I was reading this article on SPRT (Sequential Probability Ratio Test). I was interested in a simple proof of the optimality result of SPRT. However the proof on page 3 regd. optimality is incorrect. This is because if $K^*$ in the proof is not the stopping time of SPRT, then $P(\Lambda_{K^*}\geq \gamma_1) \neq P_D$ as they have used. If it is SPRT then they have not proved that SPRT is better (in terms of expected number of samples till stopping) than any arbitrary test that has $P_D^{'} \geq P_D $ and $P_{FA}^{'} \leq P_{FA}$, where $P_D$ and $P_{FA}$ are the probability of correct detection and probability of false alarm respectively fixed for SPRT.
But I liked the idea.

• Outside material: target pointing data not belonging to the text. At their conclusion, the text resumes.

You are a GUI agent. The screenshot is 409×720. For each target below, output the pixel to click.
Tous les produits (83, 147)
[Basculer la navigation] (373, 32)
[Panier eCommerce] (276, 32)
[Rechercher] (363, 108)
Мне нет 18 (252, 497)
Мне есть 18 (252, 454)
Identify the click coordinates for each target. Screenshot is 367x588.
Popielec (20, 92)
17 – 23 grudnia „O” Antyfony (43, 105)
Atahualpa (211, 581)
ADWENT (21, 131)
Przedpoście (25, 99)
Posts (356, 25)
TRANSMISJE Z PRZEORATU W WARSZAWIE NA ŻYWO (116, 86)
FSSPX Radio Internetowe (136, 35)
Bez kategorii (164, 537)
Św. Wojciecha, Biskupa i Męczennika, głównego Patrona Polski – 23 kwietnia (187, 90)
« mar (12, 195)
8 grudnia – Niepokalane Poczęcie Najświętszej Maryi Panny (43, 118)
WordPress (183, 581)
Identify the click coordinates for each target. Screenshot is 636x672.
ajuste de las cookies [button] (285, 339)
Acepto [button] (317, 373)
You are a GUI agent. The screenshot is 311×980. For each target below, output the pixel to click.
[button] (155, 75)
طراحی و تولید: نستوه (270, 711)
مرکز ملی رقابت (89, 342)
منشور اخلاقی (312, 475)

In comparison to the proof given in Dudley's notes, this proof, if it can be cleaned up, would be a lot more approachable. I wish to correct the proof by strengthening the arguments. Readers who wish to help may read the article (albeit carefully as there are typos) to get an understanding
The statement of optimality is as follows:
Let $P_D$ and $P_{FA}$ be given. Let $N$ be the number of samples till the SPRT reaches a verdict ($H_0$, the null hypothesis, is distribution $P_0$ and $H_1$ is $P_1$). Consider ANY sequential test that has $P_{FA}' \leq P_{FA}$ and $P_{D}' \geq P_{D}$. Suppose this requires $N'$ steps to reach a verdict. Then for $i=0,1$ $$\mathbb{E}_i[N] \leq \mathbb{E}_i[N']$$ where $\mathbb{E}_i[N]$ is the expected time taken for a verdict when samples are drawn with distribution $P_i$.
My attempt at the proof: Let $X_j$ be distributed iid according to $P_1$. The $P_0$ case can be handled similarly.
We have $\log \Lambda_k = \sum_{j=1}^k\log \frac{P_1(X_j)}{P_0(X_j)}$. As $N,N'$ are stopping times, by Wald's lemma, $$\mathbb{E}_1[\log \Lambda_{N'}] = \mathbb{E}_1[N']\mathbb{E}_1\left[\log \frac{P_1(X)}{P_0(X)}\right] = \mathbb{E}_1[N']D(P_1\|P_0)$$ where $D(P\|Q)$ is the K-L divergence between $P$ and $Q$.
Now consider $\mathbb{E}_1[\log \Lambda_{N'}] $. The idea in the article was to condition on the mutually exclusive events $\{\Lambda_N \geq \gamma_1\}$ and $\{\Lambda_N \leq \gamma_0\}$ where $\gamma_1 = \frac{P_D}{P_{FA}}$ and $\gamma_0 = \frac{1-P_D}{1-P_{FA}}$ are the thresholds for SPRT. The error they made was that they apparently didn't differentiate between $N$ and $N'$ while proving the above result. So we have
\begin{equation} \mathbb{E}_1[\log (\Lambda_{N'})1_{\{\Lambda_N \geq \gamma_1 \}}] =\mathbb{E}_1[\log (\Lambda_{N'})|\Lambda_N \geq \gamma_1 ]P_1(\Lambda_N \geq \gamma_1)=\mathbb{E}_1[\log (\Lambda_{N'})|\Lambda_N \geq \gamma_1 ]P_D \end{equation}
\begin{eqnarray} \mathbb{E}_1[\log (\Lambda_{N'})|\Lambda_N \geq \gamma_1 ]&\geq& -\log\left[\mathbb{E}_1\left[\frac{1}{\Lambda_{N'}}1_{\{\Lambda_N \geq \gamma_1 \}}\right]\right]+\log P_D \end{eqnarray} where the inequality is by Jensen's Inequality. Now in the article, they claim $\mathbb{E}_1\left[\frac{1}{\Lambda_{N'}}1_{\{\Lambda_N \geq \gamma_1 \}}\right]=\mathbb{E}_0\left[\Lambda_N \geq \gamma_1 \right] = P_{FA}$. I don't think this is true unless $N'=N$. In any case I got stuck here. I wish to prove somehow that $$\mathbb{E}_1\left[\frac{1}{\Lambda_{N'}}1_{\{\Lambda_N \geq \gamma_1 \}}\right] \leq P_{FA}$$
I'd appreciate any ideas in this endeavor.
Edit: A verdict means choosing either hypothesis 0 or 1 and stopping. No additional samples are taken once a verdict has been reached.